Lima es enorme, en verdad por el norte se extiende hasta el km 40 más o menos, en Sta. Rosa y Ancón, por el este yo diría que llega hasta Chosica y Los Cóndores y por el sur se podría decir que hasta Pucusana en el km.40, claro que con espacios vacíos como los valles o las pampas de arena.


----------



## Esmeralda (Nov 29, 2005)

sebvill said:


> Lima es enorme, en verdad por el norte se extiende hasta el km 40 más o menos, en Sta. Rosa y Ancón, por el este yo diría que llega hasta Chosica y Los Cóndores y por el sur se podría decir que hasta Pucusana en el km.40, claro que con espacios vacíos como los valles o las pampas de arena.





totalmente de acuerdo las luces cubrián todo el horizonte........


----------



## skyperu34 (May 25, 2003)

bueno, yo le calculo que toda lima gran ciudad debe tener cerca de 100 km de cono a cono........esta bien dispersa !!


----------



## perupd (Oct 9, 2005)

Esmeralda said:


> bellas fotografías, megustaron especialmente las de El Cuzco.
> pasé dos veces por el aeropuerto de Lima ha poco tiempo lástima que en ambas oportunidades de noche...me impresionó mucho lo grande que es Lima debe ser por lo menos una y media vez más grande que Santiago, a juzgar por sus luces.

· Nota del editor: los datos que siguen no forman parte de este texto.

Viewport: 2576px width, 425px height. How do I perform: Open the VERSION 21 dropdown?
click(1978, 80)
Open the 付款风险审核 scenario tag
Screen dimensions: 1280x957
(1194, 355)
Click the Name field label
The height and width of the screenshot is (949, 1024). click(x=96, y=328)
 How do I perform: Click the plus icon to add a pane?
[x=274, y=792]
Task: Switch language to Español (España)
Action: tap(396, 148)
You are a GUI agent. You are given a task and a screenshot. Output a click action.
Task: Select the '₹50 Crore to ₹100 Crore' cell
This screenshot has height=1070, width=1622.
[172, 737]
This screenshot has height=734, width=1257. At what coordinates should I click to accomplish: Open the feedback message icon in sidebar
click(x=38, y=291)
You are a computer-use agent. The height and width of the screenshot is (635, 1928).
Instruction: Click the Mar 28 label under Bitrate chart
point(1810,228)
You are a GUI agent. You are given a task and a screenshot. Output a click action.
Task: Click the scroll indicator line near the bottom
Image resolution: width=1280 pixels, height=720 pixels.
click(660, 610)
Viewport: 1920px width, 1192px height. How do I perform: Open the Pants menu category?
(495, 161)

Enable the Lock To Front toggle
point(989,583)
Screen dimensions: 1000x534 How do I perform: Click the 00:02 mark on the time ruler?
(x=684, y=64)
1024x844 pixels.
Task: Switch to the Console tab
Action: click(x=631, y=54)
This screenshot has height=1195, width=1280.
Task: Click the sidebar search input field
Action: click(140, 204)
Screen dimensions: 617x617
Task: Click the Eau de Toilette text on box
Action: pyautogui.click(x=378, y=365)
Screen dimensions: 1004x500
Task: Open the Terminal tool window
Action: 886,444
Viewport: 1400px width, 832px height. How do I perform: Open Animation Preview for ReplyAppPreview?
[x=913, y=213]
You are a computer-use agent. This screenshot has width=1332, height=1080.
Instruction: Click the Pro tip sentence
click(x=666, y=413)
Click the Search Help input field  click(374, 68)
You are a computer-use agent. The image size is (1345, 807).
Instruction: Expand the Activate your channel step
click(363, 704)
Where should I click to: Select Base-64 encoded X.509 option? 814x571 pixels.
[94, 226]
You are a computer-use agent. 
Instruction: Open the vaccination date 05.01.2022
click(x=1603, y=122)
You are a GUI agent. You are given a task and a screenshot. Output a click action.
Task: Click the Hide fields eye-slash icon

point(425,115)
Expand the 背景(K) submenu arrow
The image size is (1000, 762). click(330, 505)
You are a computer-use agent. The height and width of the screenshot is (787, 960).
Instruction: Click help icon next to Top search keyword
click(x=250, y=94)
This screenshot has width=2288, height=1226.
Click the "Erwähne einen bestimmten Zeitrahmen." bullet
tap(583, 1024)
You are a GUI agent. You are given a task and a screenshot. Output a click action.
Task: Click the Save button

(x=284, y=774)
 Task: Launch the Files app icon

No es por pelear con nadie ni por revivir un odiado thread de hace un tiempo, pero se demostró que el área urbana de Santiago era un poco mayor que la de Lima.


----------



## Libidito (Aug 5, 2005)

Buenisimas fotossssssssssss.


----------



## pedro1011 (Jan 15, 2005)

Preciosas fotos, Paimei. Sigue colaborando con material tan chévere como éste.


----------



## Mark1983 (Jan 9, 2006)

fotos elegantes muy buenas


----------



## EFRACO (Apr 14, 2006)

Mucho gusto, perupd esta usted equivocado al afirmar que el area metropolitana de Santiago de Chile es mayor que la de Lima usted se guio del google map en aquella vista satelital no se muestra las area urbanas que estan pasando el rio chillon,ni llega al km 22 de la Av Tupac Amaru, ni el fondo de SJL , ni las areas a lo largo de la Carretera Central desde Ate(Huaycan), ni de Lurin hasta San Bartolo , eso me ha interesado conozco Santiago lo he recorrido en bus varias veces desde sus barriadas al sur hasta las zonas acomodadas del oriente y la zona de Renca al norte y le puedo afirmar que en area urbana Lima con su infinidad de pueblos jovenes e invasiones es mucho mas grande que Santiago, pero si se refiere a zonas de clase media o alta esa es otra cosa nos hemos quedado,ya Lima no tiene como crecer en areas de clase media esta encerrada´por un cinturon de barriadas por el norte,este y sur, tendran que haber ese tipo de areas en los balnearios del sur, mucho gusto, excelente sitio.


----------



## El Bajopontino (Feb 17, 2005)

Pucha ya empiezan, no peleen por quien es más grande, no viene al caso.


----------



## jErEmIaS (Jan 27, 2006)

que cheveres las fotos! muy buenas me gustaron...................... saludos ...............=)


----------



## Alter Ego Peru (Oct 25, 2006)

*grandes fotos!*

te luciste con las fotos sobretodo las de cusco, captaste el verde que queria ver!


----------